Tais ataques se inserem, ainda, em um cenário de ampla flexibilização e defesa do acesso a armas pela população. Atrás desse incentivo ao armamento civil, há uma mensagem velada que reconhece o uso da violência como forma legítima de resolução dos conflitos. Não surpreende, portanto, que o estudante que realizou o atentado compartilhasse mensagens e vídeos portando armas e simulando ataques violentos em suas redes sociais.
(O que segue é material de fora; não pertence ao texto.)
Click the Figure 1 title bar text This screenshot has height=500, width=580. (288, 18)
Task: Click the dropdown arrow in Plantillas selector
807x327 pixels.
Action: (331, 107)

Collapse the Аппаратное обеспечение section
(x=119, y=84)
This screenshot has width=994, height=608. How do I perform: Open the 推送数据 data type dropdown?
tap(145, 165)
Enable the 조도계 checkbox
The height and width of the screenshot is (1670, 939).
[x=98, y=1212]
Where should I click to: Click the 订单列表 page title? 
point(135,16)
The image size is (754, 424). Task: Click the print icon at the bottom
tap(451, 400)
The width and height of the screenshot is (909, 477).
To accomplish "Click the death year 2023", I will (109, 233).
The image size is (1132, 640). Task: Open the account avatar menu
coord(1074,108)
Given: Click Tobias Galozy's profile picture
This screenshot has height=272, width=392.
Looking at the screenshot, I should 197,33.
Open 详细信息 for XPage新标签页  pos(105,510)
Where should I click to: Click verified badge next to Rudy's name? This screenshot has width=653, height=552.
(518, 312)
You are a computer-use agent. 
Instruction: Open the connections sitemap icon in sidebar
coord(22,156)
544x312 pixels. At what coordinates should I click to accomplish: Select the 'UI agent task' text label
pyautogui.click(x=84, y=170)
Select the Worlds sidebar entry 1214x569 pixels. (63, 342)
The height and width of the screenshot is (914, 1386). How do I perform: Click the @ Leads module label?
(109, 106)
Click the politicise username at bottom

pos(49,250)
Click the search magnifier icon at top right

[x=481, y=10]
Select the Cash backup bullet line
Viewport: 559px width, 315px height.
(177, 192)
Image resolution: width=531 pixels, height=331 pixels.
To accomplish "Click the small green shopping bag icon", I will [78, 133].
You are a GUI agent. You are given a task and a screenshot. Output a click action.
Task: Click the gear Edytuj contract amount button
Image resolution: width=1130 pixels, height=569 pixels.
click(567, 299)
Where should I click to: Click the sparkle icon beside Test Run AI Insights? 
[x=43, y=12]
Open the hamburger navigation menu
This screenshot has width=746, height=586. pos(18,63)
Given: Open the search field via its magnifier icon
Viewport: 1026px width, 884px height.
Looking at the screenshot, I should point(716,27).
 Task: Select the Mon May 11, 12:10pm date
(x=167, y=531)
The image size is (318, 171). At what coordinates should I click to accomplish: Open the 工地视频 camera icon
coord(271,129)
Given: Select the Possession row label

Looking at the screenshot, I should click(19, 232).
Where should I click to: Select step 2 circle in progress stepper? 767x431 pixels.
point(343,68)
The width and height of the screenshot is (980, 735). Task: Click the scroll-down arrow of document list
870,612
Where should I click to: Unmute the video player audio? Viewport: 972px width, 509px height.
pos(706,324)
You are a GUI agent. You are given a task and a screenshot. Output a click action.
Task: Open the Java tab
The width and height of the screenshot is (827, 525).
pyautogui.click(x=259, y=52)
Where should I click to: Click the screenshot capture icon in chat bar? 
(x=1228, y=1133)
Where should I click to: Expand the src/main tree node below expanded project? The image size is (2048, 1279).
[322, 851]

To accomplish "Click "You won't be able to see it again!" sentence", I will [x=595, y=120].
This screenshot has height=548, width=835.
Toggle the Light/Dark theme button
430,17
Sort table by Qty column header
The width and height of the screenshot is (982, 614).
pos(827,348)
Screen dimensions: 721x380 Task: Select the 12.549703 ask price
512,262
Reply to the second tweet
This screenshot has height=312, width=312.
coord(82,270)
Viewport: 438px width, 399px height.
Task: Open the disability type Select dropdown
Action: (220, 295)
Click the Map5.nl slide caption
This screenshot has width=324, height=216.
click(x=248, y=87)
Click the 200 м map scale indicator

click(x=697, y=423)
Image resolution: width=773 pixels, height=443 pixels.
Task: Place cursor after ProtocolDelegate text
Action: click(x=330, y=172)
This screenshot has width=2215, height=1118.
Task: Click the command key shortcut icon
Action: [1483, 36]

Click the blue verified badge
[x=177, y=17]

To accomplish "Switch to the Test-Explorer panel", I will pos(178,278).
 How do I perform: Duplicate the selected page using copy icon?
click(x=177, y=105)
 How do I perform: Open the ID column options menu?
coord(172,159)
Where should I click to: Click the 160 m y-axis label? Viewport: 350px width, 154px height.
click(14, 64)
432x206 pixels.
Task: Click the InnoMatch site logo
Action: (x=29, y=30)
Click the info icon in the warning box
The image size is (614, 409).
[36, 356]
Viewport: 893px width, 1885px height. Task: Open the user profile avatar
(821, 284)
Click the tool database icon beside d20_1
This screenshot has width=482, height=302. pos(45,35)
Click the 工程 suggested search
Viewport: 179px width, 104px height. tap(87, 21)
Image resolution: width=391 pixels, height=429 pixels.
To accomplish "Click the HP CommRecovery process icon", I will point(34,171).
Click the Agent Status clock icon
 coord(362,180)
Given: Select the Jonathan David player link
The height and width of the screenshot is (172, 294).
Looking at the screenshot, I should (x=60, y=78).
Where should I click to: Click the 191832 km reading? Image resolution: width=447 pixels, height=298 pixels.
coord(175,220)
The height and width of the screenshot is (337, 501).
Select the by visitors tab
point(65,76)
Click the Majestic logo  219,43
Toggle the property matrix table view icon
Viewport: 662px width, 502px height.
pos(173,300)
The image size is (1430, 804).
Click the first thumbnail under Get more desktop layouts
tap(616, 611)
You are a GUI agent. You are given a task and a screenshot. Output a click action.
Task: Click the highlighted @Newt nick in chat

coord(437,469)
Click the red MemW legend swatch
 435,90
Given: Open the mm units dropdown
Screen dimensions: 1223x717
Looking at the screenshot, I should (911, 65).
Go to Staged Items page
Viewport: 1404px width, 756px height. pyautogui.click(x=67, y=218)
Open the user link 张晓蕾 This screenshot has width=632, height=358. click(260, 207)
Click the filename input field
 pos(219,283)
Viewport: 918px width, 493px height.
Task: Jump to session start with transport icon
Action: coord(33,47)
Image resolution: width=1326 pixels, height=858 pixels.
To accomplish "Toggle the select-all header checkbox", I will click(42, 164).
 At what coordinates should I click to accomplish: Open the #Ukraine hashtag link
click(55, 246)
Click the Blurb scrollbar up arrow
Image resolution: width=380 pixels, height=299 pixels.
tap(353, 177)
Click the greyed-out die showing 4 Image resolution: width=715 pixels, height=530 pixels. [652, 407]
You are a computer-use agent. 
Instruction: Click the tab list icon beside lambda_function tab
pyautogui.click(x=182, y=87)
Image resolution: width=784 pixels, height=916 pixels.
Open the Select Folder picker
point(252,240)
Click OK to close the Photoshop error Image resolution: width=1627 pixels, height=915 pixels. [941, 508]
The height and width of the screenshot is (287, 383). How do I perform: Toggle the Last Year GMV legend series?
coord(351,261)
Ele inclusive estava planejando fazer o atentado com uma arma de fogo, mas não conseguiu.

Mas se, por um lado, as escolas refletem em certa medida as normas, os valores e as crenças da sociedade mais ampla, elas também são espaços de questionamento e construção de novas realidades. Não à toa, em regimes autoritários a educação é uma das áreas mais afetadas. A produção do pensamento crítico representa uma ameaça perigosa, pois é a principal matéria-prima da mudança.

Na última gestão, uma série de livros didáticos foi retirada de editais escolares, suprimindo temas como o compromisso com a agenda da não violência contra as mulheres e a promoção das culturas quilombolas e dos povos do campo. Professores relataram ingerências em áreas de estudo como sexualidade, direitos humanos e meio ambiente. Mais recentemente, pais pediram a retirada da obra de Djamila Ribeiro "Pequeno Manual Antirracista" da grade de um colégio em Niterói (RJ).

A escalada do ultraconservadorismo e da extrema direita no Brasil nos coloca diante de um cenário pouco animador, de crescentes ameaças nas escolas e às escolas, defesa do uso de armas, incitação da violência e censura ao debate crítico. Por outro lado, temos a oportunidade de mudar os rumos se encararmos a educação e, portanto, as escolas como espaços capazes de colocar nosso país em trilhos mais democráticos. E para isso a prática do diálogo, o espaço para o contraditório e o compartilhamento de ferramentas de resolução de conflitos são essenciais.

Se é na escola que aprendemos a conviver em sociedade, é nela também que, em grande parte, adquirimos as ferramentas para moldá-la.